Understanding Apache Spark - Part 1: Spark Architecture

A beginner’s guide to Apache Spark architecture

Tom Corbin
10 min readAug 7, 2023

What is Spark?

At its core, Apache Spark is a distributed processing system. This means it takes large data sets, breaks them down into smaller, manageable parts and then processes these parts across multiple computers at the same time. This network of computers is known as a ‘cluster’, and it allows Spark to handle vast amounts of data much faster than if the data were processed on a single machine.

The primary idea behind Spark is to carry out computations in parallel. Imagine you had to fold 1000 shirts. If you did it by yourself, it would take quite a bit of time. But if you gave some shirts out to your friends and everyone folded simultaneously, the job would be much faster. That’s the basic principle behind Spark — distributing tasks to achieve quick, efficient results. When you are dealing with extremely large datasets, Spark is a lifesaver because it allows you to process vast amounts of data extremely quickly. The more computers (nodes) you have on your cluster, the faster you can process your data.

When you tell Spark to do something, it divides your data into smaller partitions and sends them to the “worker nodes” in the cluster. It also divides the job into smaller tasks, and each worker performs these tasks with the data it has been given. Once all the tasks have been completed, the worker nodes send the results to the “driver node”, which is responsible for gathering all these individual results and compiling them into the final output that fulfills the purpose of your Spark application. This could be a transformed dataset, the result of an aggregate calculation, a machine learning model, or whatever else you have asked Spark to do.

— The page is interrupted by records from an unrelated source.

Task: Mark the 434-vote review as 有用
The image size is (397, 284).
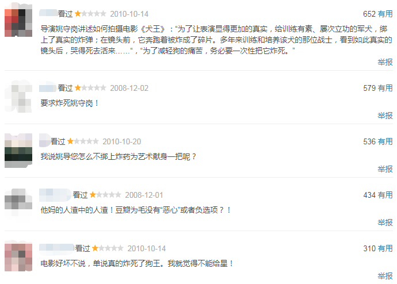Action: (x=385, y=195)
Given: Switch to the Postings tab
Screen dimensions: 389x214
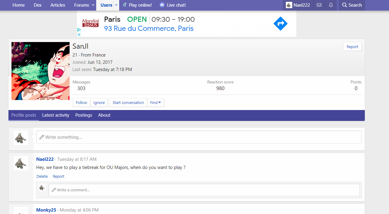Looking at the screenshot, I should [x=83, y=115].
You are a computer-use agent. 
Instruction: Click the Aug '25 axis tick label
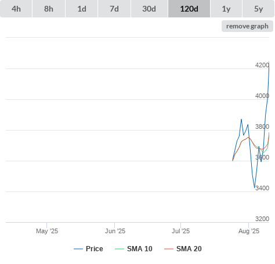point(249,231)
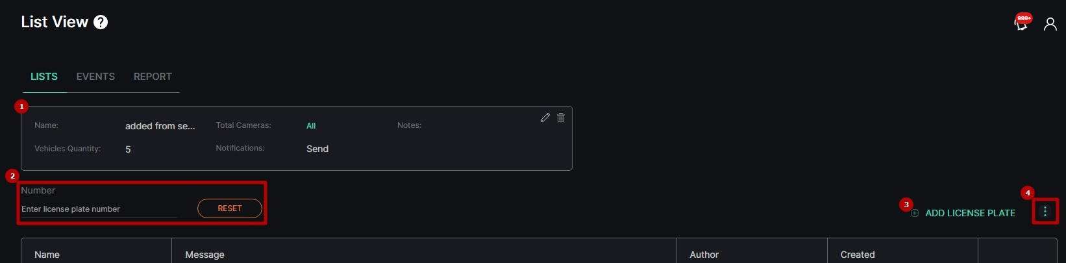1066x263 pixels.
Task: Sort by the Author column header
Action: point(704,255)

An “application” refers to a program written by a user to perform a specific task or set of tasks using Spark.

Driver Program: The Conductor

The Driver Program is a crucial component of Spark’s architecture. It’s essentially the control centre of your Spark application, organising the various tasks that need to be carried out, and returning the final result.

To help picture this, think of an orchestra. The Driver Program is like the conductor. It doesn’t play an instrument itself but directs the musicians to play the symphony. The Driver Program doesn’t itself process any data (for the most part), but it orders the workers to process the data in a synchronised fashion.

The Driver Program’s responsibilities can be broadly categorised into three core tasks:

  1. Maintaining Application Information: The Driver Program holds the essential application details. It knows the classes to be executed, values, variables, and their types within the application. Think of it as a blueprint holder for the application. Without it, the workers wouldn’t know what tasks they need to perform.
  2. Responding to User Input: The Driver Program isn’t a static component; it’s interactive. When a user submits a program, the driver program springs into action, analyzing the user’s input, and translating it into executable tasks. Imagine asking the conductor to change the music’s tempo; the conductor communicates your request to the musicians, ensuring the music’s pace changes according to your wish.
  3. Distributing and Scheduling Tasks: One of the most significant responsibilities of the Driver Program is to take the application and break it down into tasks that can be performed in parallel. It then assigns these tasks to Executors. Picture our conductor; they must decide which musician plays what part, when they come in, and coordinate the players so they all contribute harmoniously to the performance.

SparkContext: The Baton

Think of the SparkContext as the baton in the hands of the conductor (the Driver Program). It’s the tool through which the conductor communicates and directs the orchestra.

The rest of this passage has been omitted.